On the same day that Kay put out her latest anti-Pit Bull rant, Merritt Clifton put out a ludicrous piece entitled “Hitler’s Pit Bull.” Yes, you read that right.
This insane diatribe basically implies that since (more appropriately if) Hitler allegedly had a dog that Clifton calls a Pit Bull, then that must prove that Pit Bulls are universally evil… Um, okay guy! That’s the stupidest fucking thing that I’ve ever heard in my entire life. Impressively done.
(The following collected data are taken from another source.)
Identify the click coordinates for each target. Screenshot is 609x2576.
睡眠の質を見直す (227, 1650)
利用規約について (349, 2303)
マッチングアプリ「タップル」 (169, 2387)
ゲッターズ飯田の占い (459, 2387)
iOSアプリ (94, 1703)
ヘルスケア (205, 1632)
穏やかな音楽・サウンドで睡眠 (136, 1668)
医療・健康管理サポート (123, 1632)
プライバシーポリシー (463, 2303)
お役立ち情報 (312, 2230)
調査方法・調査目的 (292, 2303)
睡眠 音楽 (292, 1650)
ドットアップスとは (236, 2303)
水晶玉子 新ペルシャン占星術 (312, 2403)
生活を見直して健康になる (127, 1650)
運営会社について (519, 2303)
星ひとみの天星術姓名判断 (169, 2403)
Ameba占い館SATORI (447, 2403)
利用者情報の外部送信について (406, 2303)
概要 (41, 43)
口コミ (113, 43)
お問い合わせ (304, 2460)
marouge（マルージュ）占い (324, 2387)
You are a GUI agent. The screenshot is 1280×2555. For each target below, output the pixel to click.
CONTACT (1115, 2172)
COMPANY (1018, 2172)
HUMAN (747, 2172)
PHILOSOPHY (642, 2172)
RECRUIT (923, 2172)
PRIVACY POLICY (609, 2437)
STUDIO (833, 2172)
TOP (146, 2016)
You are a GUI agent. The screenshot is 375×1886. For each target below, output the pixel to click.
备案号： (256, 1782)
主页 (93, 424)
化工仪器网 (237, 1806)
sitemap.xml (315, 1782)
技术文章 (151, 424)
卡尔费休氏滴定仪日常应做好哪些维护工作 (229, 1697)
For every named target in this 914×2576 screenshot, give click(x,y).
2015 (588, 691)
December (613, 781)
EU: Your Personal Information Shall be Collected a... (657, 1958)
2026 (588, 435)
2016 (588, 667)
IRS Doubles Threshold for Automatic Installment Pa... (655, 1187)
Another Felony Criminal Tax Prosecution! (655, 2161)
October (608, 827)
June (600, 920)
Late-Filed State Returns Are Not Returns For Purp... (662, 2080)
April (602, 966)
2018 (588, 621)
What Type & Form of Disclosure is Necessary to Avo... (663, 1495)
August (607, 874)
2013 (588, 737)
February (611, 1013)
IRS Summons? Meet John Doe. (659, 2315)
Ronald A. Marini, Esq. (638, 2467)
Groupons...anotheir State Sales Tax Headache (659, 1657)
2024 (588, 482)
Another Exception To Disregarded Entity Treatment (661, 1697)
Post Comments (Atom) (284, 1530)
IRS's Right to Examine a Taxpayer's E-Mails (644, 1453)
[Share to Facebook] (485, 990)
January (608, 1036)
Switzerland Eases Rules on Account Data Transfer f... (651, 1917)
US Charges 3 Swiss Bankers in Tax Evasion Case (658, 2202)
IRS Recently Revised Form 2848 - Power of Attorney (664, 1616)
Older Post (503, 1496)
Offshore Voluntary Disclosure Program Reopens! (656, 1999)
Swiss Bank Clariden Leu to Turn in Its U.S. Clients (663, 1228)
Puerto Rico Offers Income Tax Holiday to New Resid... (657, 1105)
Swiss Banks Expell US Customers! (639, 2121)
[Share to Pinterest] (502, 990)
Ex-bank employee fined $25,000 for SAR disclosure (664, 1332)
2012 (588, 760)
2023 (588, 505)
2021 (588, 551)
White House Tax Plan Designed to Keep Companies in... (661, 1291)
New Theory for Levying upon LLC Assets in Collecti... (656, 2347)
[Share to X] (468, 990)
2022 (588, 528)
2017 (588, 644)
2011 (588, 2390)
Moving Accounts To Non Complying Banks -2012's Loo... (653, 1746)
Clifton goes on to claim that Hitler had this dog from 1915-1917, which, just for the record, was years before he even entered into politics and 22 years prior to the start of World War II. Comically there was no effort made by Clifton to demonize German Shepherds, who Hitler consistently owned throughout his reign of Nazi terror. And that’s not to say that his owning of German Shepherds was a bad thing, as it doesn’t reflect a single thing about any individual dog being bad, or further, about an entire breed or type of dogs being bad. I’m simply using his vague asshatery against him.
In an incredible dose of irony Clifton then ends his poop fest with this…
Though Hitler’s maniacal hatred, paranoia and obsession were already becoming self-evident, the loss of his dog and subsequent gassing may have contributed to his desire to scapegoat others.
The scapegoating Merritt Clifton can diagnose a scapegoating Adolf Hitler? Too rich.
In closing, Clifton’s writing shows how incredibly lame his attempts at demonization are. He spends most of his article trying to discredit Sergeant Stubby, timelining the dog’s existence as if he was there, and then arguing over which breed he was or wasn’t. He then states that one of history’s most wretched human beings had many dogs, but only opts to focus on 1 of them. Again, he diagnoses the dog’s breed through a picture and then states emphatically that this time it is a Pit Bull, imagine that! He then uses his claim as proof that a certain type of dog is evil. Really, man? Good grief. Speaking again of irony, these repugnant people are the same folks that want to do to Pit Bulls what the Nazis did to the Jews. Just saying.